Abstract

There are currently about 10000 drug-like compounds. These are sparsely, rather than uniformly, distributed through chemistry space. True diversity does not exist in experimental combinatorial chemistry screening libraries. Absorption, distribution, metabolism, and excretion (ADME) and chemical reactivity-related toxicity is low, while biological receptor activity is higher dimensional in chemistry space, and this is partly explainable by evolutionary pressures on ADME to deal with endobiotics and exobiotics. ADME is hard to predict for large data sets because current ADME experimental screens are multi-mechanisms, and predictions get worse as more data accumulates.

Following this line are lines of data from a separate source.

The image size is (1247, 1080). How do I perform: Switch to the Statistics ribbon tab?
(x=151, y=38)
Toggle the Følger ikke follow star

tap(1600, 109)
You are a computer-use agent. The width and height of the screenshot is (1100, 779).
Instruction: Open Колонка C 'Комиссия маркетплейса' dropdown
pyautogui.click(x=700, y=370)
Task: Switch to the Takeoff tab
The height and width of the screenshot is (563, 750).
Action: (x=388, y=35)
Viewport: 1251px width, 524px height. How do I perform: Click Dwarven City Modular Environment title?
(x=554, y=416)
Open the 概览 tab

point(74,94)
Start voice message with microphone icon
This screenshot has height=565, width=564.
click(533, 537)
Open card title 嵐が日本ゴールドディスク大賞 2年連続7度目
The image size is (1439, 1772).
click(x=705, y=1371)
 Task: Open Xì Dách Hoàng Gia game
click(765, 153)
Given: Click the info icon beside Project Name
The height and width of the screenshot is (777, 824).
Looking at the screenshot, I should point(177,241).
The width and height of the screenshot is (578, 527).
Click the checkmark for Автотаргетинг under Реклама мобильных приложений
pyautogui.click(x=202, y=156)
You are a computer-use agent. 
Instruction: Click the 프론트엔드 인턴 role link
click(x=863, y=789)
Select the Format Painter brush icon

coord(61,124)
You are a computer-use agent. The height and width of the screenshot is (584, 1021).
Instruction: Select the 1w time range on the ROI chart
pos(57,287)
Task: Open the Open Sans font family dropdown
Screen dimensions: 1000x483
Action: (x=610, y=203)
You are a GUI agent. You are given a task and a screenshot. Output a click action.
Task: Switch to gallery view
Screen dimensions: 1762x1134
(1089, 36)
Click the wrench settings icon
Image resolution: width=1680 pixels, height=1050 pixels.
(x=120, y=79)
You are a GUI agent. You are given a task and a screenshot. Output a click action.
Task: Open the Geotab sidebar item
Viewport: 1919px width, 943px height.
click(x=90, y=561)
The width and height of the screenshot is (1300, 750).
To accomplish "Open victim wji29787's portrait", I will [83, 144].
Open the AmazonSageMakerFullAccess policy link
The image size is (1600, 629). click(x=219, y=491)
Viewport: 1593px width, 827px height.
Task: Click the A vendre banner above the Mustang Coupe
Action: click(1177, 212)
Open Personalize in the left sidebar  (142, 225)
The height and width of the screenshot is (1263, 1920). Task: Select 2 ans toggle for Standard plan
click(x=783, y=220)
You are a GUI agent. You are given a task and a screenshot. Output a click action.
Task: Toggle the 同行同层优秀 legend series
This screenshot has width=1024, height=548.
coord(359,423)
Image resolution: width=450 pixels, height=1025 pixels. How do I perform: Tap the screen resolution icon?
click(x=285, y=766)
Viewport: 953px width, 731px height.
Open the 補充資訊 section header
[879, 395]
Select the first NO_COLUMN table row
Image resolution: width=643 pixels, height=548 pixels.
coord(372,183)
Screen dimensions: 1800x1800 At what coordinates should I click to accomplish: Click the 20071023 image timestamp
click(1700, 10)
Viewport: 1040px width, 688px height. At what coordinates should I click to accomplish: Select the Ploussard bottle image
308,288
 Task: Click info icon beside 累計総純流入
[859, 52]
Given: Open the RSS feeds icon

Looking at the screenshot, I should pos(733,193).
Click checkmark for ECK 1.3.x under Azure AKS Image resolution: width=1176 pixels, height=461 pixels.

Currently, screening for biological receptor activity precedes or is concurrent with screening for properties related to "drugability." In the future, "drugability" screening may precede biological receptor activity screening. The level of permeability or solubility needed for oral absorption is related to potency. The relative importance of poor solubility and poor permeability towards the problem of poor oral absorption depends on the research approach used for lead generation. A "rational drug design" approach as exemplified by Merck advanced clinical candidates leads to time-dependent higher molecular weight, higher H-bonding properties, unchanged lipophilicity, and, hence, poorer permeability. A high throughput screening (HTS)-based approach as exemplified by unpublished data on Pfizer (Groton, CT) early candidates leads to higher molecular weight, unchanged H-bonding properties, higher lipophilicity, and, hence, poorer aqueous solubility.